Personal information
- Full name: William Francis
- Born: 21 March 1856 Little Waltham, Essex, England
- Died: 28 April 1917 (aged 61) Forest Gate, Essex, England
- Batting: Right-handed

Domestic team information
- 1877–1879: Sussex

Career statistics
| Competition | First-class |
| Matches | 9 |
| Runs scored | 83 |
| Batting average | 6.91 |
| 100s/50s | –/– |
| Top score | 17 |
| Balls bowled | – |
| Wickets | – |
| Bowling average | – |
| 5 wickets in innings | – |
| 10 wickets in match | – |
| Best bowling | – |
| Catches/stumpings | 5/– |
- Source: Cricinfo, 30 September 2012

= William Francis (cricketer) =

English cricketer

William Francis (21 March 1856 – 28 April 1917) was an English cricketer. Francis was a right-handed batsman. He was born at Little Waltham, Essex.
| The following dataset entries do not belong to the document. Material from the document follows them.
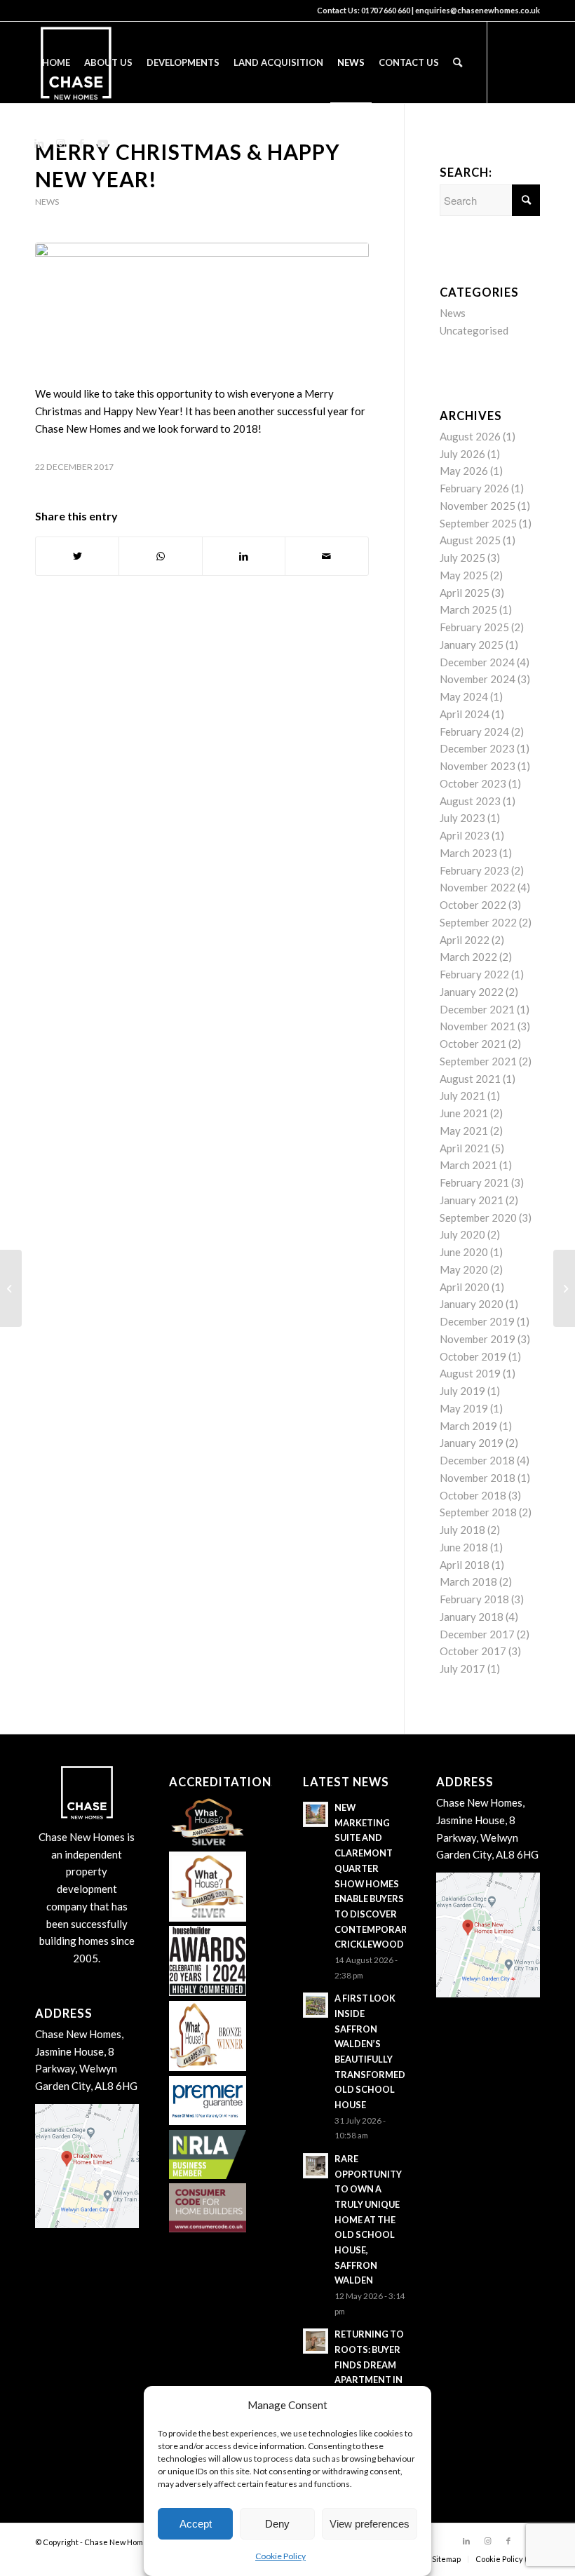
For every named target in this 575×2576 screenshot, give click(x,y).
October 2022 (473, 904)
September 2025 (478, 523)
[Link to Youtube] (102, 143)
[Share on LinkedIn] (244, 556)
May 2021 (464, 1130)
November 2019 (477, 1339)
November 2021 (477, 1026)
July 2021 (462, 1095)
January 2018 (471, 1616)
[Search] (457, 62)
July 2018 (462, 1529)
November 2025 (477, 505)
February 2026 (474, 488)
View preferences (370, 2524)
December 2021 (477, 1009)
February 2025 (474, 627)
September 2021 (478, 1061)
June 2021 (464, 1113)
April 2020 (464, 1287)
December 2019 (477, 1321)
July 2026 (462, 453)
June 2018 (464, 1547)
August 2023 (470, 801)
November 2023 (477, 766)
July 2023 (462, 817)
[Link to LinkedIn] (39, 143)
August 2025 (470, 540)
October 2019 (473, 1356)
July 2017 (462, 1668)
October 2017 (473, 1651)
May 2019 (464, 1408)
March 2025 (468, 609)
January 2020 (471, 1303)
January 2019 (471, 1442)
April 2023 (464, 835)
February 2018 (474, 1599)
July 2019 (462, 1390)
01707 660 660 (385, 10)
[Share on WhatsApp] (160, 556)
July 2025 (462, 557)
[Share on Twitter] (77, 556)
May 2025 (464, 575)
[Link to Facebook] (81, 143)
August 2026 (470, 436)
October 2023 (473, 783)
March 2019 (468, 1426)
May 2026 (464, 470)
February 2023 (474, 870)
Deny (277, 2524)
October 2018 (473, 1495)
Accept (196, 2524)
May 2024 (464, 696)
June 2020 (464, 1252)
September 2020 (478, 1217)
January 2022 (471, 991)
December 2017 (477, 1634)
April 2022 (464, 939)
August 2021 (470, 1078)
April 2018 (464, 1564)
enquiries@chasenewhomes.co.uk (477, 10)
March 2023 (468, 853)
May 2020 (464, 1269)
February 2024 (474, 731)
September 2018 (478, 1512)
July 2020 (462, 1234)
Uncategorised (474, 330)
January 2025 (471, 644)
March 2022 (468, 956)
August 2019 (470, 1373)
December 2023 (477, 748)
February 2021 (474, 1182)
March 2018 (468, 1581)
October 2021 (473, 1043)
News (47, 201)
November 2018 (477, 1477)
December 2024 (477, 662)
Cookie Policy (280, 2556)
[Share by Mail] (326, 556)
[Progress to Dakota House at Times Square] (564, 1288)
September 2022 (478, 922)
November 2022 (477, 887)
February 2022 (474, 974)
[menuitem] (56, 62)
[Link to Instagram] (60, 143)
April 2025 (464, 592)
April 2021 (464, 1148)
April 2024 (464, 714)
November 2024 (477, 679)
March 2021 (468, 1165)
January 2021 (471, 1200)
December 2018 (477, 1460)
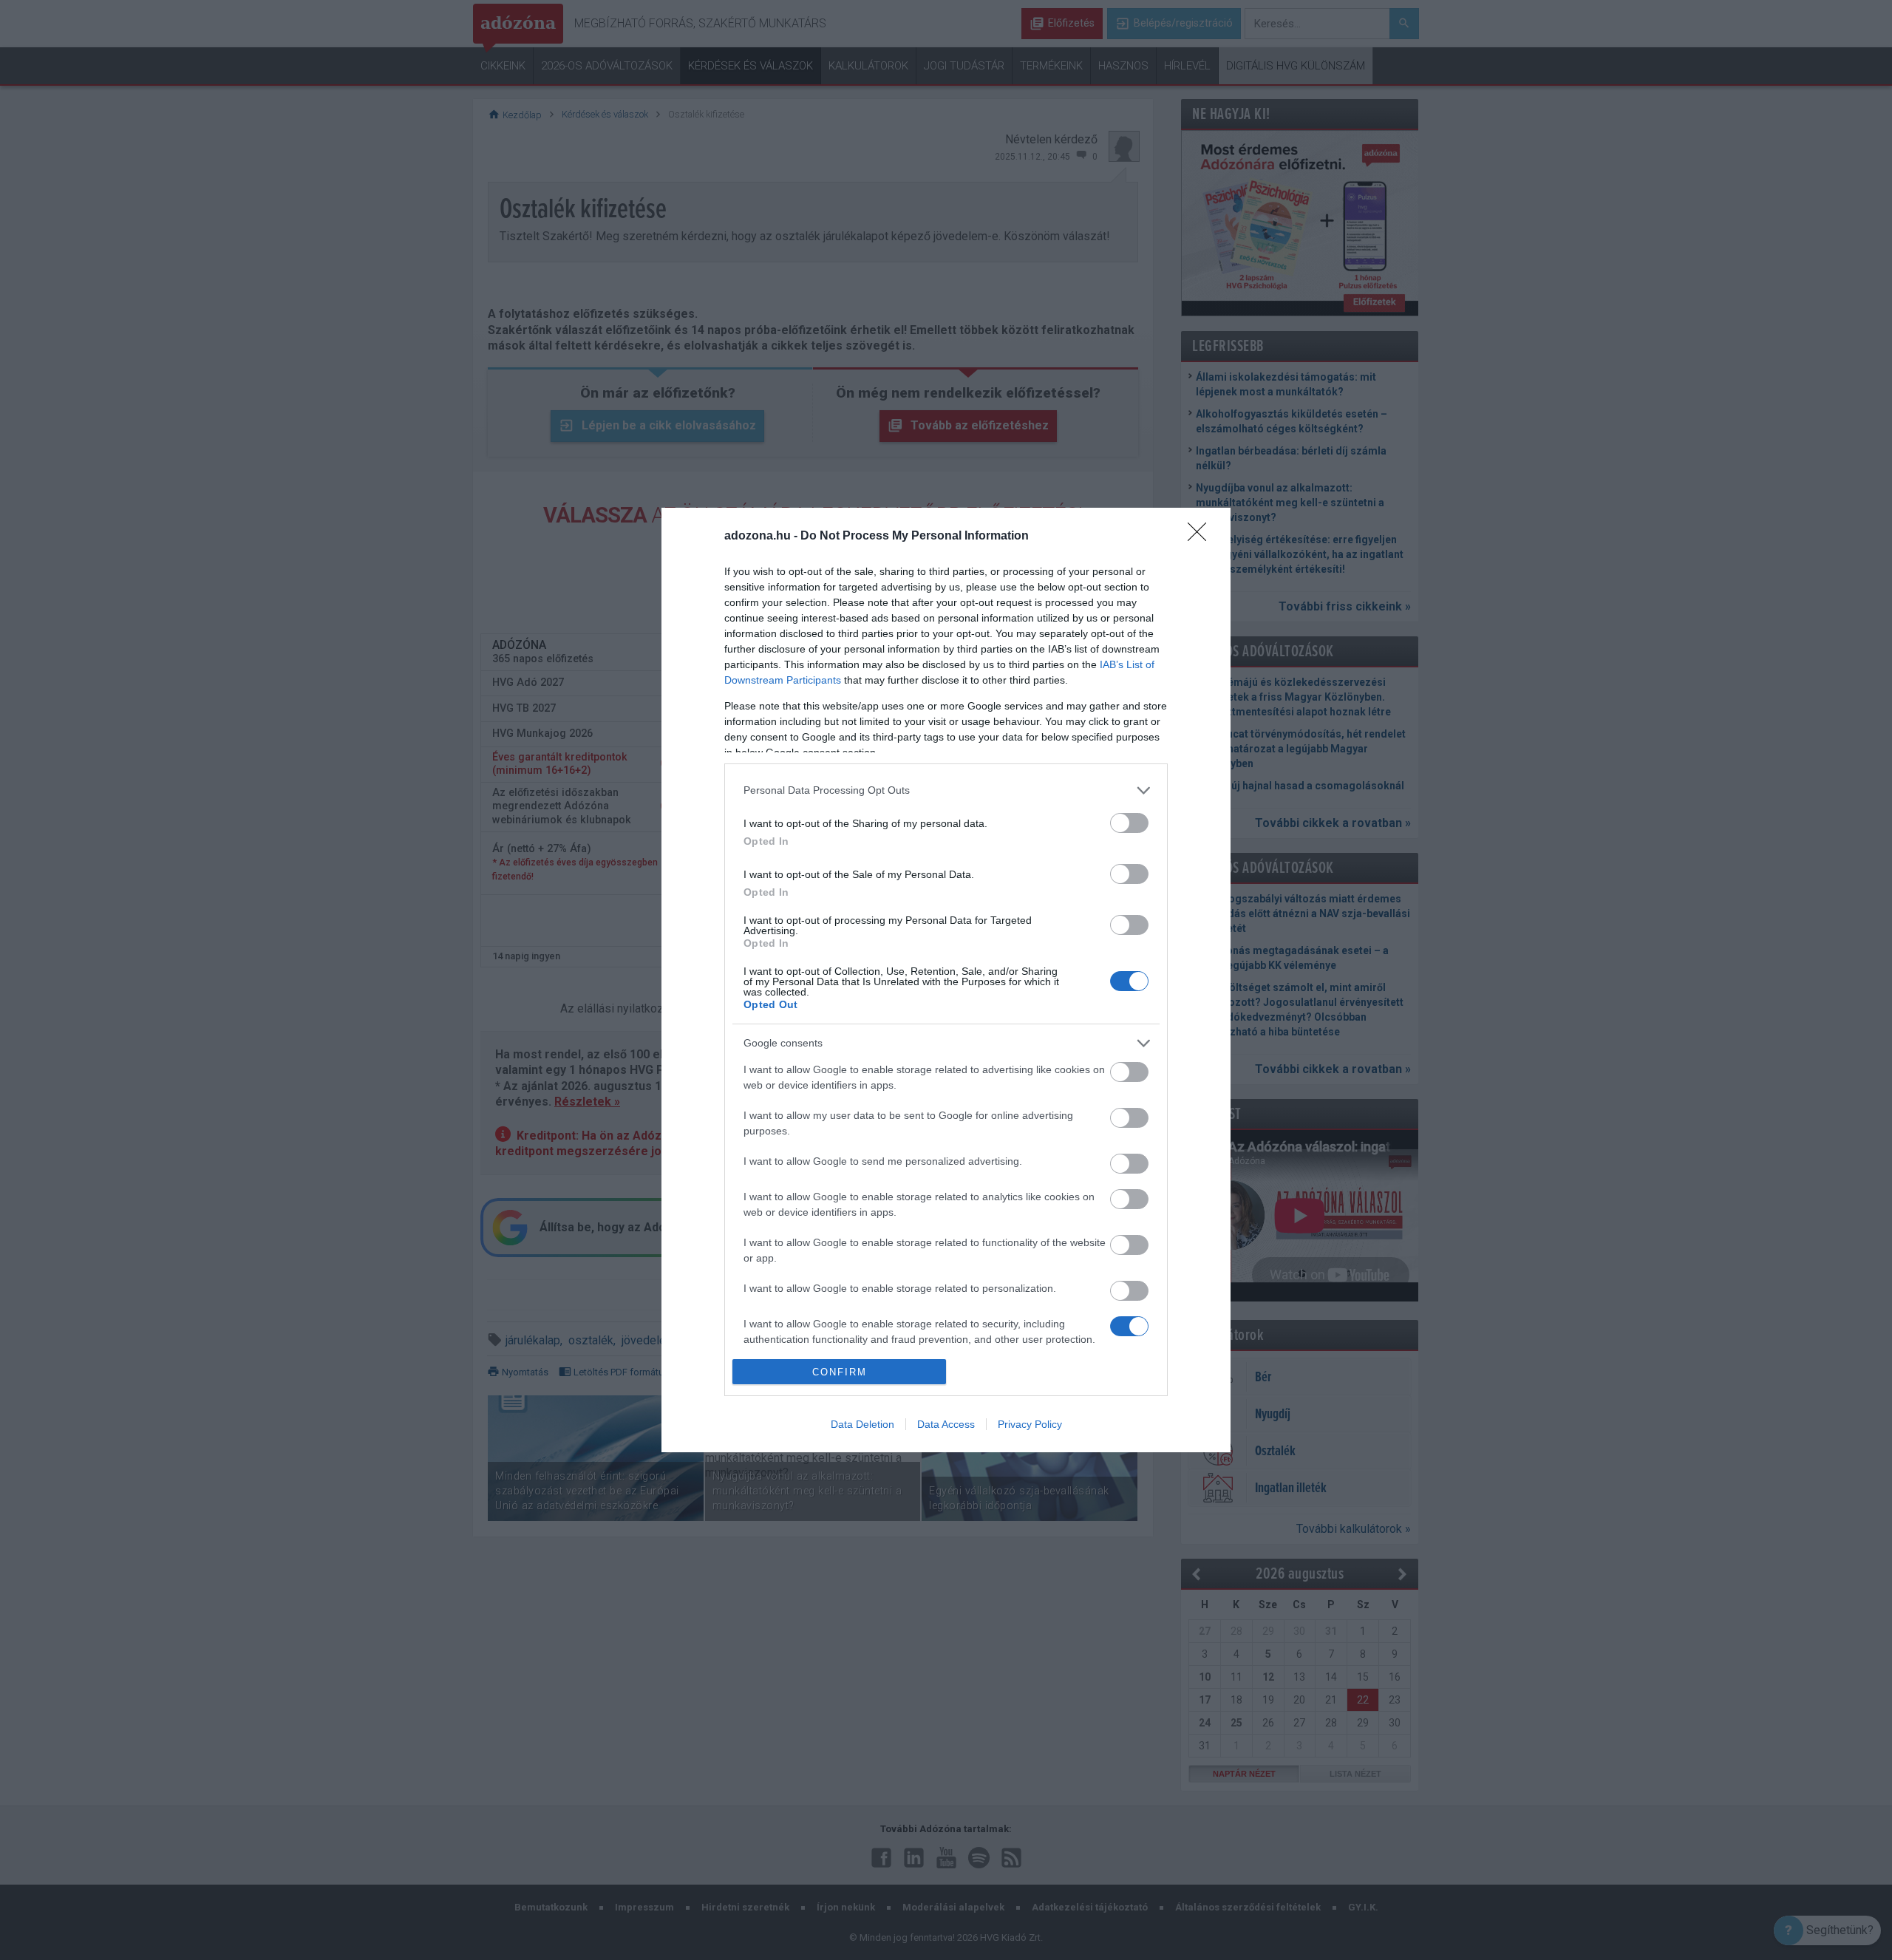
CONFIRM (839, 1372)
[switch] (1129, 823)
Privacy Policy (1030, 1424)
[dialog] (946, 980)
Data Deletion (862, 1424)
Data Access (946, 1424)
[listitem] (946, 790)
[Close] (1202, 537)
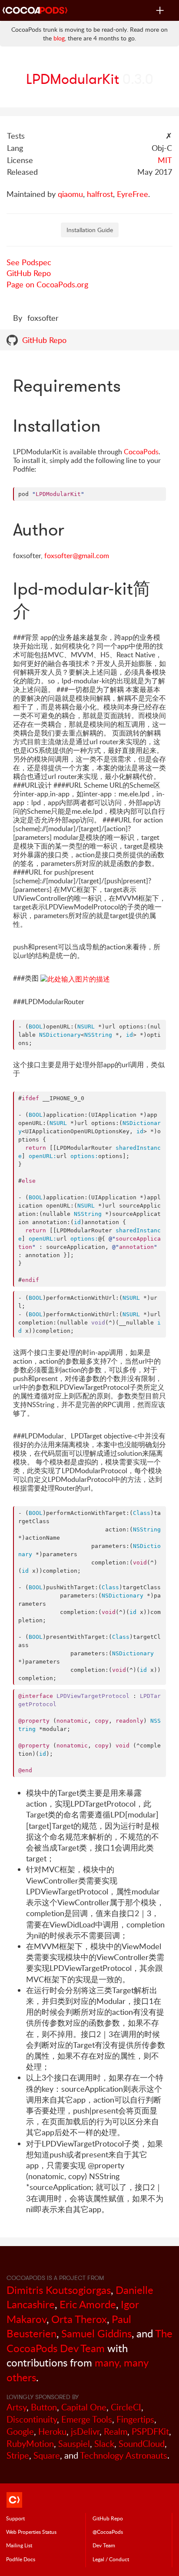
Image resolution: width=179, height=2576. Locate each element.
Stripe (18, 2455)
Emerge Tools (86, 2419)
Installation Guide (89, 230)
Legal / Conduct (111, 2559)
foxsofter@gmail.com (76, 555)
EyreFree (132, 194)
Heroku (52, 2431)
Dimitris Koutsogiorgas (59, 2290)
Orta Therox (79, 2319)
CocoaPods (141, 451)
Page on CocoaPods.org (47, 284)
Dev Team (104, 2545)
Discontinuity (32, 2419)
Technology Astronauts (123, 2455)
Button (44, 2407)
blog (59, 38)
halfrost (100, 194)
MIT (165, 160)
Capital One (83, 2407)
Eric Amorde (88, 2304)
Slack (104, 2444)
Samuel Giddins (96, 2333)
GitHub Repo (29, 273)
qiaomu (70, 194)
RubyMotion (30, 2444)
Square (46, 2455)
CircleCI (126, 2407)
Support (15, 2518)
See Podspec (29, 262)
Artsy (17, 2407)
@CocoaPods (108, 2531)
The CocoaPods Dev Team (89, 2340)
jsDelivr (85, 2431)
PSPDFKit (150, 2431)
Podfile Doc (20, 2559)
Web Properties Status (31, 2531)
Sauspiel (74, 2444)
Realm (115, 2431)
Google (20, 2431)
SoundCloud (142, 2444)
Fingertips (135, 2419)
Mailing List (19, 2545)
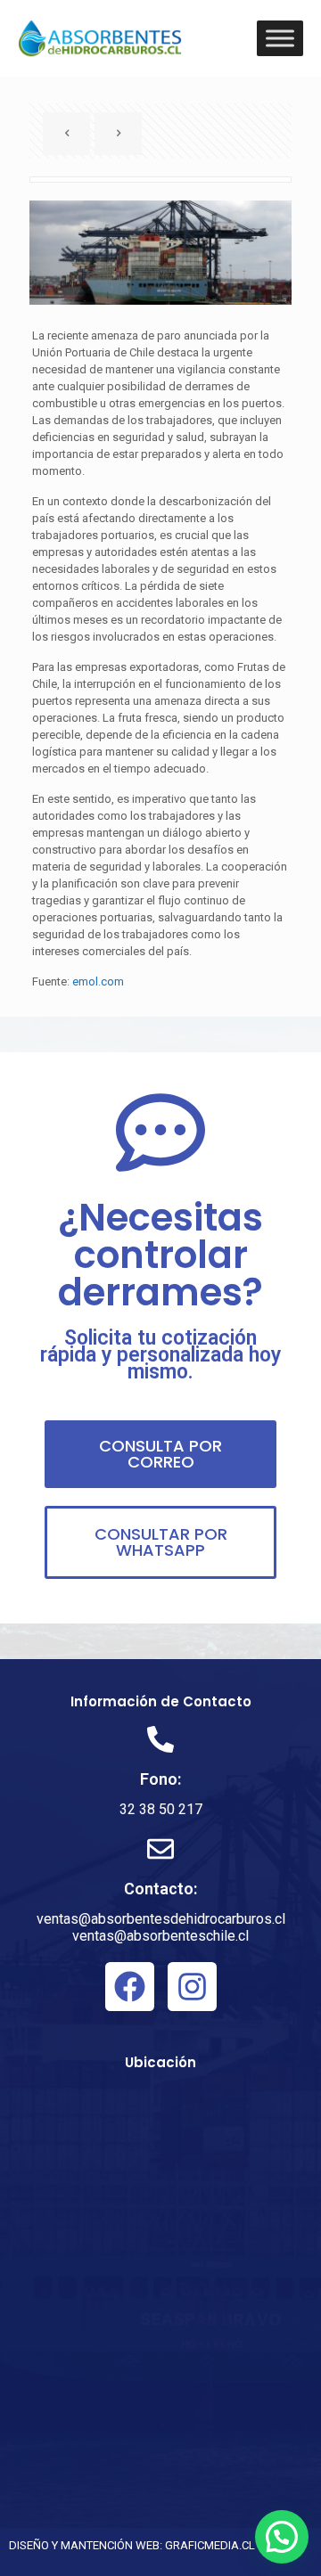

Francis made his first-class debut for Sussex against Lancashire in 1877 at the Old Trafford. He made eight further first-class appearances for Sussex, the last of which came against the Marylebone Cricket Club at Lord's in 1879. In his nine first-class appearances, he scored a total of 83 runs at an average of 6.91, with a high score of 17.

He died at Forest Gate, Essex, on 28 April 1917.